New Delhi: DLF Ltd, which will be India’s largest listed real estate developer when it opens for trading on the Bombay Stock Exchange, priced its shares at Rs525, the mid range of its original price band, giving it about Rs9,187 crore from a sale of 175 million shares. The stock is expected to list in about two weeks.
DLF’s share offer was subscribed 3.47 times with individual retail investors taking up 97% of the 52 million shares set aside for them and its employees offering to buy only about 79% of the one million shares allocated to them.
The mid pricing is “to build confidence in the retail investors, so they don’t sell the shares on the first day of listing,” said Suruchi Kapoor, an analyst with SAL Securities Pvt. Ltd in Mumbai. “It was the institutional investors who oversubscribed and the IPO did not match expectations.”

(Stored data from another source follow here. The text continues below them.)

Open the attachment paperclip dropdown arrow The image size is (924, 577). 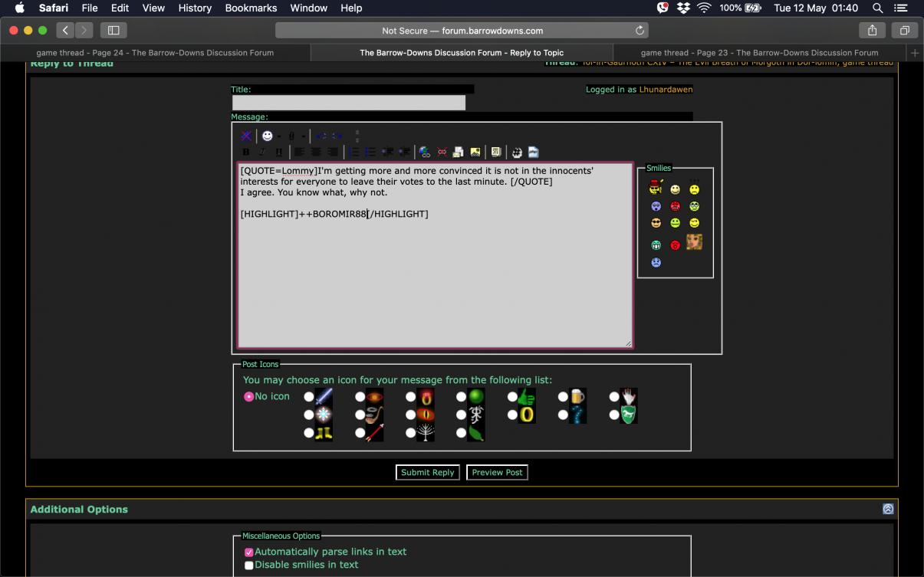(x=303, y=136)
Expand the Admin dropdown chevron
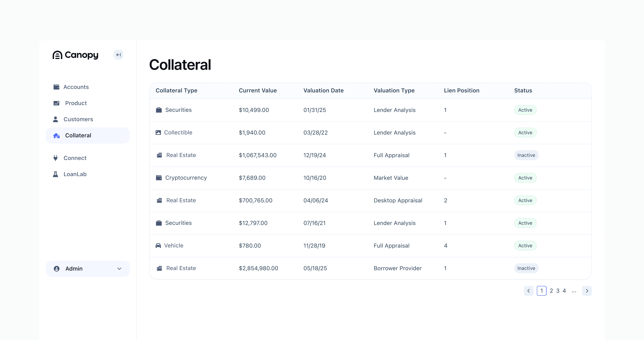644x340 pixels. 119,269
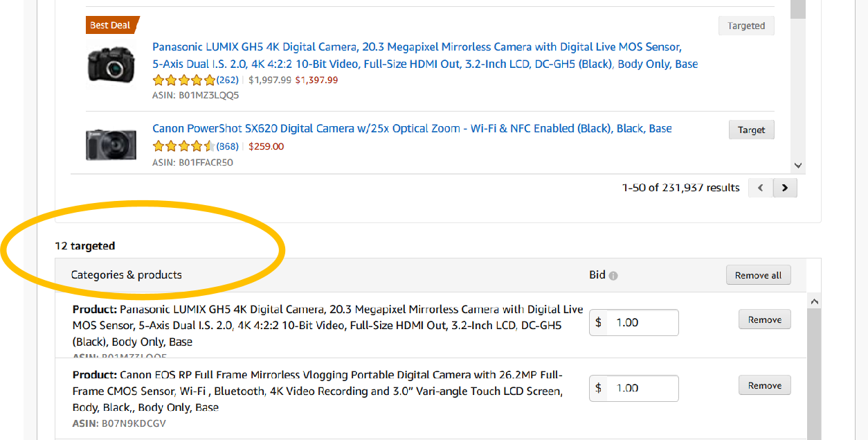Edit bid field for Panasonic LUMIX GH5

[x=641, y=322]
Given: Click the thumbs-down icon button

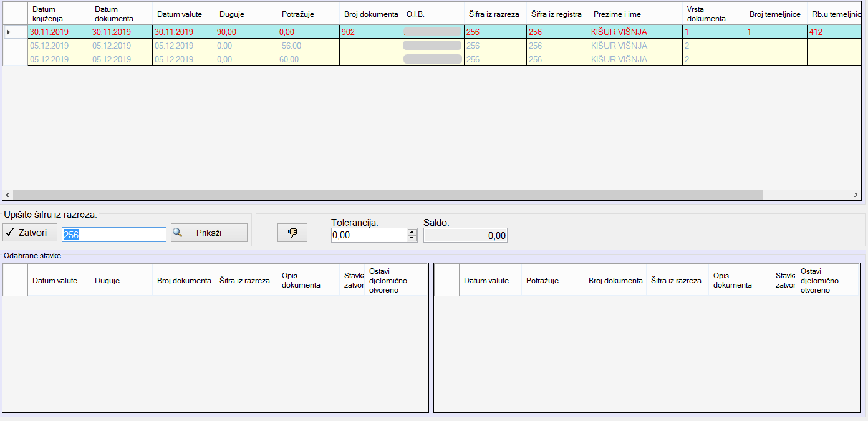Looking at the screenshot, I should click(292, 233).
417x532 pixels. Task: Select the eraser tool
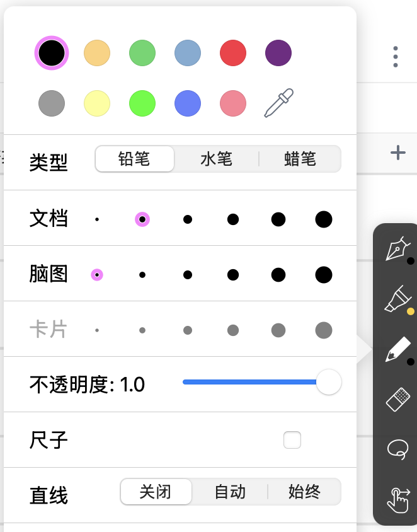point(398,399)
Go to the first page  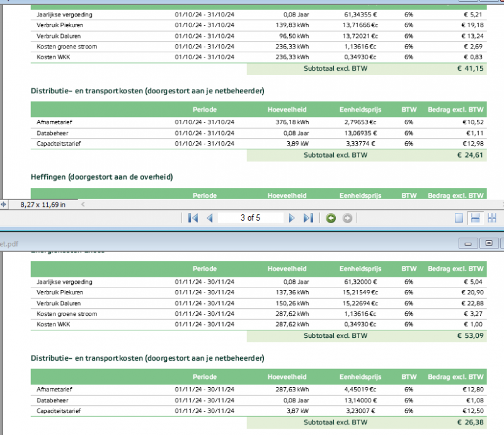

Institutions did seek to buy more than five times the 104 million shares on offer to them. DLF said that nearly 90% of institutional demand came from foreign institutional investors, especially from funds looking for long-term investments.
“There may not be listing gains because there is also a high level of risk attached,” says Shailesh Kanani, real etsate analyst at Angel Broking. “Over the longer term, valuations may be better.”
Some analysts say confusion over the company’s land bank may have set the tone for the offer. DLF says it has 10,255 acres of land reserves, but owns only 11.3 % of this directly and through units. It has rights to develop or buy the rest of the land, through a series of agreements.
“Given the concerns about DLF’s valuation, I don’t think they could have priced it too aggressively,” said Rahul Rege, head of institutional equities, BRICS Securities.
“Few large IPOs list below their announced price. Initially, there will be institutional interest,” predicts Harendra Kumar, head of research at ICICI Direct.